The table below gives a summary of support for high-level operations on tables
that contain mixin columns:

.. list-table::
   :header-rows: 1
   :widths: 28 72

   * - Operation
     - Support
   * - :ref:`grouped-operations`
     - Not implemented yet, but no fundamental limitation
   * - :ref:`stack-vertically`
     - Not implemented yet, pending definition of generic concatenation protocol
   * - :ref:`stack-horizontally`
     - Works if output mixin columns do not require masking
   * - :ref:`table-join`
     - Works if output mixin columns do not require masking; no mixin key
       columns allowed
   * - :ref:`unique-rows`
     - Not implemented yet, uses grouped operations

**ASCII table writing**

Mixin columns can be written out to file using the `astropy.io.ascii` module,
but the fast C-based writers are not available.  Instead the legacy pure-Python
writers will be used.


.. _mixin_protocol:

Mixin protocol
^^^^^^^^^^^^^^

A key idea behind mixin columns is that any class which satisfies a specified
protocol can be used.  That means many user-defined class objects which handle
array-like data can be used natively within a |Table|.  The protocol is
relatively simple and requires that a class behave like a minimal numpy array
with the following properties:

- Contains array-like data
- Supports getting data as a single item, slicing, or index array access
- Has a ``shape`` attribute
- Has a ``__len__`` method for length
- Has an ``info`` class descriptor which is a subclass of the
  ``astropy.utils.data_info.MixinInfo`` class.

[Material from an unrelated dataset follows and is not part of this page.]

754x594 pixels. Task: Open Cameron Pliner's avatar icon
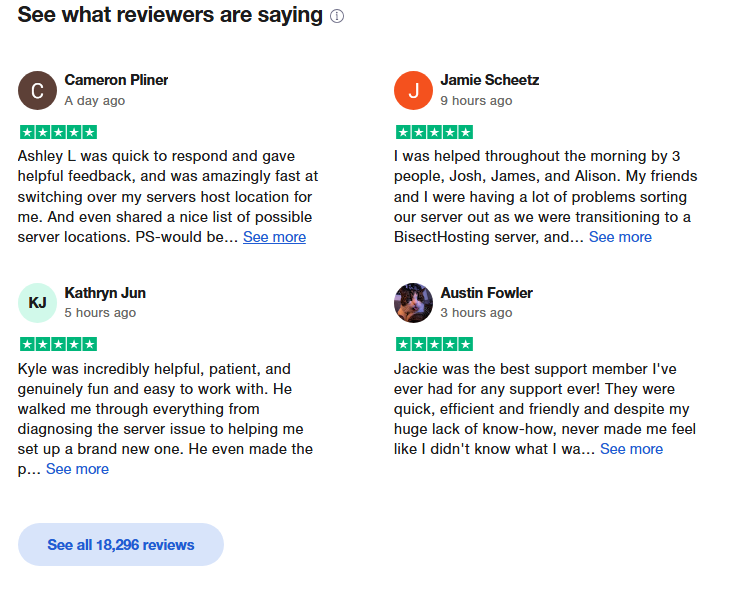(37, 91)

The `Example: ArrayWrapper`_ section shows a working minimal example of a class
which can be used as a mixin column.  A `pandas.Series
<http://pandas.pydata.org/pandas-docs/stable/generated/pandas.Series.html>`_
object can function as a mixin column as well.

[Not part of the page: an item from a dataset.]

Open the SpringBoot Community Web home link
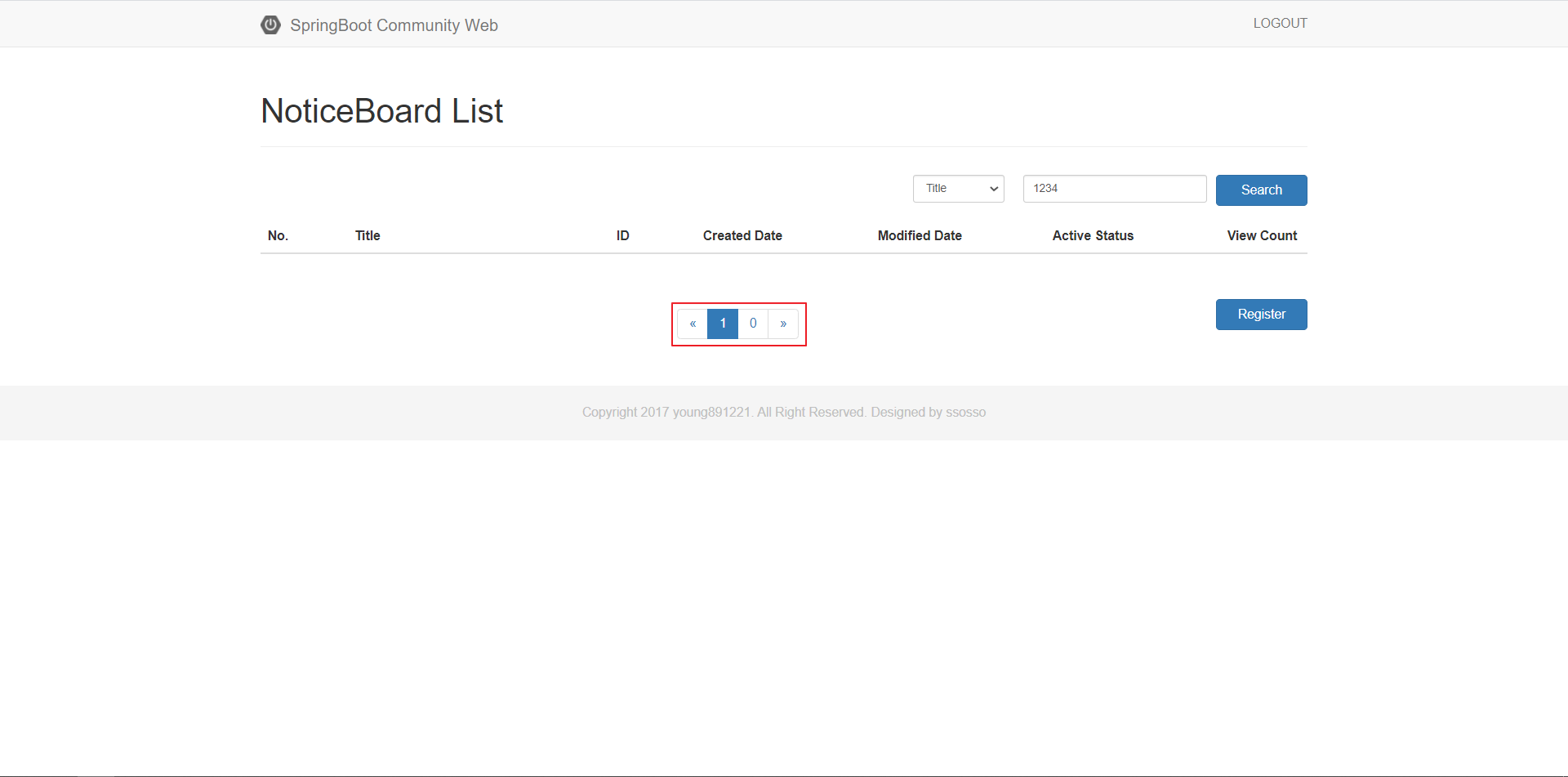The width and height of the screenshot is (1568, 777). click(x=394, y=25)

Other interesting possibilities for mixin columns include:

- Columns which are dynamically computed as a function of other columns (AKA
  spreadsheet)
- Columns which are themselves a |Table|, i.e. nested tables.  A `proof of
  concept <https://github.com/astropy/astropy/pull/3963>`_ is available.

.. _arraywrapper_example:

Example: ArrayWrapper
^^^^^^^^^^^^^^^^^^^^^

The code listing below shows a example of a data container class which acts as
a mixin column class.  This class is a simple wrapper around a numpy array.  It
is used in the astropy mixin test suite and is fully compliant as a mixin
column.

::

  from astropy.utils.data_info import ParentDtypeInfo

  class ArrayWrapper(object):
      """
      Minimal mixin using a simple wrapper around a numpy array
      """
      info = ParentDtypeInfo()

      def __init__(self, data):
          self.data = np.array(data)
          if 'info' in getattr(data, '__dict__', ()):
              self.info = data.info

      def __getitem__(self, item):
          if isinstance(item, (int, np.integer)):
              out = self.data[item]
          else:
              out = self.__class__(self.data[item])
              if 'info' in self.__dict__:
                  out.info = self.info
          return out

      def __setitem__(self, item, value):
          self.data[item] = value

      def __len__(self):
          return len(self.data)

      @property
      def dtype(self):
          return self.data.dtype

      @property
      def shape(self):
          return self.data.shape

      def __repr__(self):
          return ("<{0} name='{1}' data={2}>"
                  .format(self.__class__.__name__, self.info.name, self.data))